Toplanacak hâle gelmese de, faydalanılacak, yenecek hâle gelince uşrunu vermek
farz olur. İmâm-ı Ebu Yusuf’a göre olgunlaşınca, toplamadan önce farz olur.
İmâm-ı Muhammed’e göre ise, hasattan sonra, yani hepsini toplayınca farz olur.

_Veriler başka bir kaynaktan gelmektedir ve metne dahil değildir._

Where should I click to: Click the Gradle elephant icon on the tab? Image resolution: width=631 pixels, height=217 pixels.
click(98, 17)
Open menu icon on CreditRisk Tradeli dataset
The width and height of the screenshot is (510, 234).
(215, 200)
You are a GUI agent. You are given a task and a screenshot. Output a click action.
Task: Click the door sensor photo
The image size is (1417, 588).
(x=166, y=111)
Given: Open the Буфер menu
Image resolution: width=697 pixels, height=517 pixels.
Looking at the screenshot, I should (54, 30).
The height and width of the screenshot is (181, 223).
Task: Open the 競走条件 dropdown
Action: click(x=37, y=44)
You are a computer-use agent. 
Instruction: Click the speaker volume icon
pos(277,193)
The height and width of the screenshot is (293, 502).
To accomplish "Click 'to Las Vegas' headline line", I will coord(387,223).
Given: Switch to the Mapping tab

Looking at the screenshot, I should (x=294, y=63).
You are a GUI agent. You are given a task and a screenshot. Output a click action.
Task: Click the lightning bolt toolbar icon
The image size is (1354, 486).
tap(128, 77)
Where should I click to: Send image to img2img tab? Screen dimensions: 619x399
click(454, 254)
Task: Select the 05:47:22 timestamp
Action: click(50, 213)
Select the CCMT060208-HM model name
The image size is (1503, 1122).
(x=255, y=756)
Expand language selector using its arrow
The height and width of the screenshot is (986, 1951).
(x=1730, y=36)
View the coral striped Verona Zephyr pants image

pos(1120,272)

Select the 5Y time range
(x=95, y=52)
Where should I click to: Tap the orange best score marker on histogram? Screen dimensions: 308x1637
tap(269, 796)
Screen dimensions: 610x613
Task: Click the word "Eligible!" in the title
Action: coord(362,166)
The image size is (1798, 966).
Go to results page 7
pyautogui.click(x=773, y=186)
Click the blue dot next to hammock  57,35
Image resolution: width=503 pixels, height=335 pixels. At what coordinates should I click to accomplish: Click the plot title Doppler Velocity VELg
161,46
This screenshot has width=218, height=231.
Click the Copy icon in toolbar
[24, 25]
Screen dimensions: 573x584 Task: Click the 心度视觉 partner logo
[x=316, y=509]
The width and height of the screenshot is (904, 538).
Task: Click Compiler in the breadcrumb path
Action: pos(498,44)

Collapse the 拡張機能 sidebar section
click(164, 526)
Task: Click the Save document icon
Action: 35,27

Hasattan önce, yerinden koparıp yemesi veya başkasına yedirmesi caizdir. Fakat,
İmâm-ı a'zam’a göre, bunun uşrunu da sonra verir. İki imâma göre, bunun uşrunu
vermesi lazım olmaz. Fakat, mahsulün beş vesk olması için, bu da hesaba
katılır. Olgunlaştıktan sonra koparmış ise, İmâm-ı Muhammed’e göre, yine uşrunu
vermek lazım olmaz. Hepsini topladıktan sonra telef olanın ve çalınanın uşrunu
vermek lazım olmaz.”
Fakir olanlar, uşurlarını iki imâma yani İmâm-ı Ebu Yusuf ve
İmâm-ı Züfer hazretlerine göre hesap edip verir. Zenginler ise, İmâm-ı a'zam
hazretlerine göre vermelidir.
Sual: Selamlaşırken birbirine karşı eğilmek ve kucaklaşmak dinen
uygun olur mu?
Cevap: Konu
ile alakalı olarak Berîkada deniyor ki:
“Selam verirken ve selam alırken eğilmek günahtır. Hadis-i
şerifte; (Karşılaştığınız zaman, birbirinize eğilmeyiniz,
kucaklaşmayınız!) buyuruldu. Allahü teâlâdan başkası için
rüku ve secde yapmak haramdır.” İbni Nüceym Zeyneddîn Mısrî hazretleri Segâir
ve Kebâir kitabında; “El ile selam vermek günahtır” buyuruyor. İsmail Sivâsî
hazretleri, bunu açıklarken;
“Çünkü, el ile selam vermek, kafirlerin âdetidir” buyurmaktadır.
Sual: Hazret-i Ebu Bekir’e niçin “Atik” ve “Sıddîk” denmektedir ve
bunların anlamı nedir?
Cevap: Hazret-i
Ebu Bekir’in lakaplarında biri, Atîk’tir. Bunun sebebi, Resulullah efendimiz,
hazret-i Ebu Bekir’in yüzlerine bakarak;
(Bu, Cehennem ateşinden atîkdir) buyurmuşlardır. Yani, Allahü teâlânın narından, ateşinden azatlı kuludur, demektir. Hazret-i Ebu Bekir, bundan sonra, bu lakab ile şöhret bulmuştur. Bir lakabı da Sıddîk’tır. Sıddîk, çok fazla inançlı demektir. Resulullah efendimizi tasdik ettiği için, bu isim verilmiştir.